# [TRECHO DO TEXTO]
• • • • •
As Impressionistas

por Thais Lancman, editora do nosso Salon des Refusés.

thais k. lancman
Revista Pasmas
4 min readDec 18, 2020

--

Costumo pensar nos jurados de premiações literárias como pessoas convidadas a responder à pergunta clichê de leitura ideal para uma ilha deserta. Por um lado, a questão se debruça sobre uma situação irreal. Dificilmente se estará em um local ermo e, caso isso ocorra, não haverá a possibilidade de escolha daquilo que se lê. Além disso, quem gosta de ler a ponto de priorizar um livro no caso de um exílio, sofre com a necessidade de fazer uma escolha radical pois nunca se satisfaz com um livro apenas. Por outro lado, o exercício reflexivo produz resultados interessantes. Quando autores disputam prêmios, é inevitável pensar na artificialidade do processo. O premiado (ou o conjunto de agraciados com alguma soma em dinheiro ou menção honrosa) é aquele que segue com o júri para algum tipo de ilha deserta, tornando quase obrigatória a pergunta a respeito dos outros concorrentes.
• • • • •
# [Itens armazenados]
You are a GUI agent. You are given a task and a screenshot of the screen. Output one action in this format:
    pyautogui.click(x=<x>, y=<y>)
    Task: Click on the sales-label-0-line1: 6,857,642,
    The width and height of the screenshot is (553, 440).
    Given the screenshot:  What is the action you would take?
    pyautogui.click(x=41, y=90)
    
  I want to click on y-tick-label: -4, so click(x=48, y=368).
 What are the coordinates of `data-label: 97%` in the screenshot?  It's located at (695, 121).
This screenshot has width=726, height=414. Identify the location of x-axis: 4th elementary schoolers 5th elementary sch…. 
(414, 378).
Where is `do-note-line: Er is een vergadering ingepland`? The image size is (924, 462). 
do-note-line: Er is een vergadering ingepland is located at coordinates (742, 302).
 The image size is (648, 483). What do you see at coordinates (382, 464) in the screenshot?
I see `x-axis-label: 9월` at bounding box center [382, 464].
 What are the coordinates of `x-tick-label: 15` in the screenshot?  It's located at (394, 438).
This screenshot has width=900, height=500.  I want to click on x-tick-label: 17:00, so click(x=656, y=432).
• • • • •
# [TAREFA]
Dê continuidade ao texto sobre os jurados de premiações literárias a partir da última frase apresentada. As linhas não têm relação com o texto.

# [RESPOSTA]
Essa comparação é para reafirmar que existe um grau de ficcionalidade em conceder um prêmio a um texto ou livro. Isso não se traduz na crítica que costumam fazer aos prêmios, geralmente na chave da justiça. Dizer que um prêmio é injusto porque alguém venceu enquanto outro bom autor perdeu é o mesmo que condenar alguém que escolhe levar Machado de Assis para sua ilha deserta, em vez de Guimarães Rosa. Ou, ainda, que escolhe As Mil e Uma Noites, pelo volume de texto, ou prefere pensar em um clássico de sua infância no lugar de qualquer obra canônica, optando pelo valor afetivo. Enfim, são muitos critérios, de forma que a artificialidade do prêmio — no sentido de dizer que uma é a grande obra literária do ano ou algo do tipo — não faz dos métodos e critérios de uma premiação condenáveis. Especialmente no caso do Concurso de Ensaísmo serrote, que contemplou ensaios inéditos e cujas inscrições fizeram uso de pseudônimos, excluindo então o peso de biografias e editoras consagradas.

Dito isso, adianto: os ensaios desta coletânea são perdedores, mas nem por isso deixam de ser excelentes. É como se o júri, frente a uma estátua, tivesse optado por fotografá-la de um ângulo específico. A Pasmas, depois de observar este registro, optou por outro. Aqui estão sete autoras, de diferentes locais do Brasil e com trajetórias próprias na escrita, unidas nesse bloco de mármore que foi o concurso, formando o nosso Salon des Refusés. Em vez de ensaios parados em gavetas, a publicação por conta própria, como no Salon original, que acabou sendo o meio do Impressionismo de criar seu espaço na História da Arte.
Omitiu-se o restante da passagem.